“MAAF IYA, LUPA TIDAK”


Hari ini segenap umat Islam diseluruh muka bumi merayakan Idul Fitri, hari kesucian, setelah satu bulan lamanya merasakan ujian dan anugerah dari Allah, berupa hadirnya bulan yg lebih baik dibandingkan 1000 bulan2 biasa. Disebut ujian, karena pada bulan Ramadhanlah kita sebagai umat Islam diuji seberapa bagus kualitas keislaman kita. Akankah kita cukup memiliki tekad, kemauan dan usaha yg nyata untuk menuju ujung tujuan puasa, yakni menjadi muslim yang bertakwa, muslim seutuhnya.

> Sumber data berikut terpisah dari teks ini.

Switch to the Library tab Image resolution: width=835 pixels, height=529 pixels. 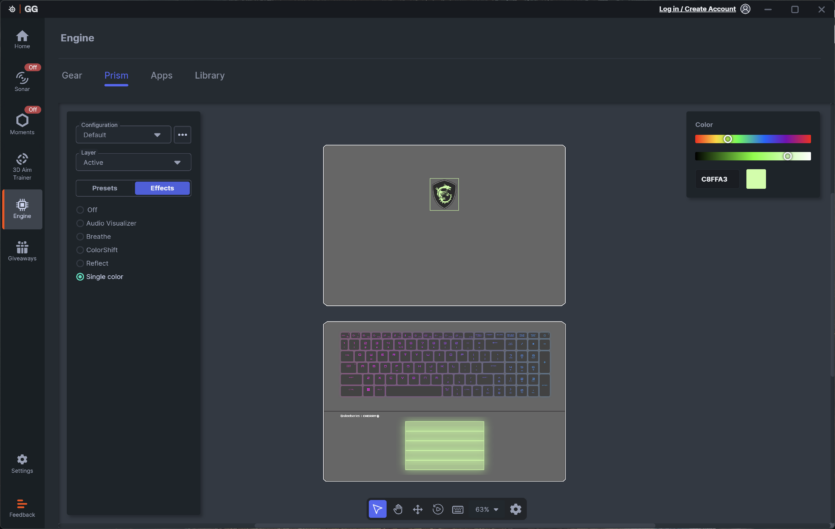pyautogui.click(x=209, y=76)
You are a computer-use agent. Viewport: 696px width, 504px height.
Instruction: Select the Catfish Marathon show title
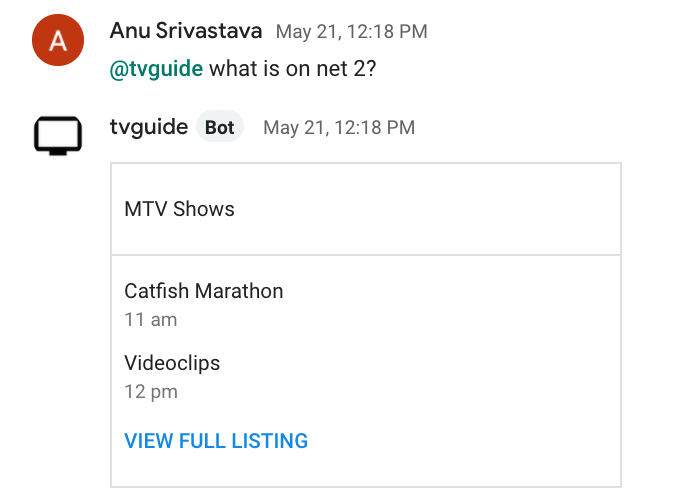pos(204,291)
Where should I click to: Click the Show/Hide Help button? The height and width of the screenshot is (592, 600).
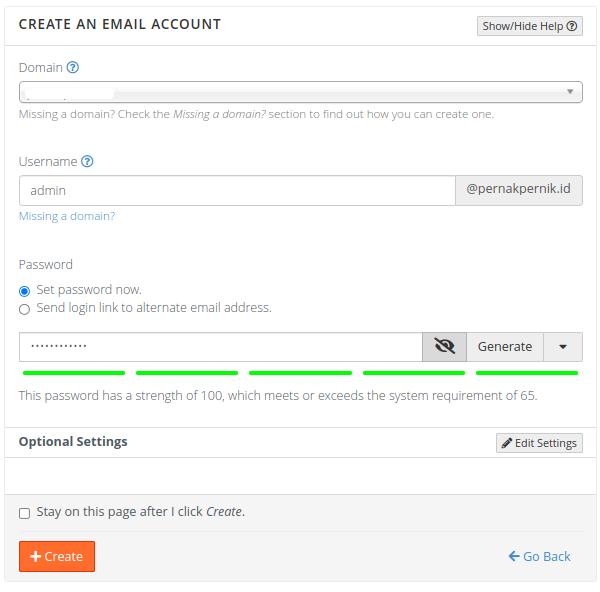(530, 26)
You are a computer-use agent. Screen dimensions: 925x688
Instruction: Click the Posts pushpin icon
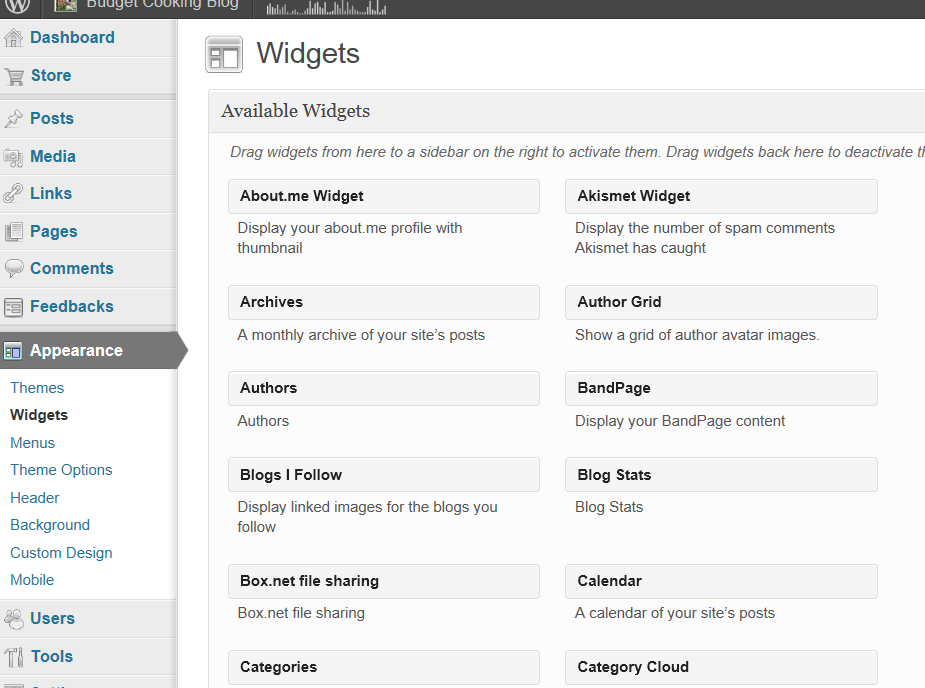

Hanya keberhasilan menjadi pribadi yg takwa-lah yg menjadi syarat kita memasuki momen diwisuda sebagai individu manusia yg fitri (suci dr dosa). Kewajiban berpuasa pagi hingga sore hari sejatinya adalah media agar kita lebih mudah sadar bagaimana bertindak selama menjalani hari2 di bulan Ramadhan. Berpuasa bukanlah tujuan, bukan pula esensi paling utama di bulan Ramadhan, ia merupakan metode agar kita lebih mudah mengontrol hawa nafsu dan mengendalikan diri.

Mengapa kita mesti berpuasa di siang hari bulan Ramadhan? Sebagai jawaban, kita harus ingat kembali bahwa di zaman Rasul, potensi berdosa itu kebanyakan terjadi disaat matahari menampakkan diri hingga ia tenggelam di ufuk barat. Sementara bagi kita yg hidup dizaman modern, kehidupan berjalan lebih panjang, aktivitas terjadi lebih lama, tak hanya di siang hari, tp juga dimalam hari. Bahkan kini, terkadang potensi berdosa itu justru terjadi kebanyakan ada pada malam hari. Apakah klo begitu, semestinya kita juga berpuasa di malam hari? Tidak, karena berpuasa yg terlalu lama akan merusak tubuh, dan itu justru hukumnya menjadi haram. Caranya kembali pada bagaimana menyesuaikan pendekatan, metode, taktik, strategi dan media yg relevan agar tujuan menjadi manusia bertakwa tercapai, dgn tetap berpegang pada al-Qur’an dan Sunnah Rosulullah.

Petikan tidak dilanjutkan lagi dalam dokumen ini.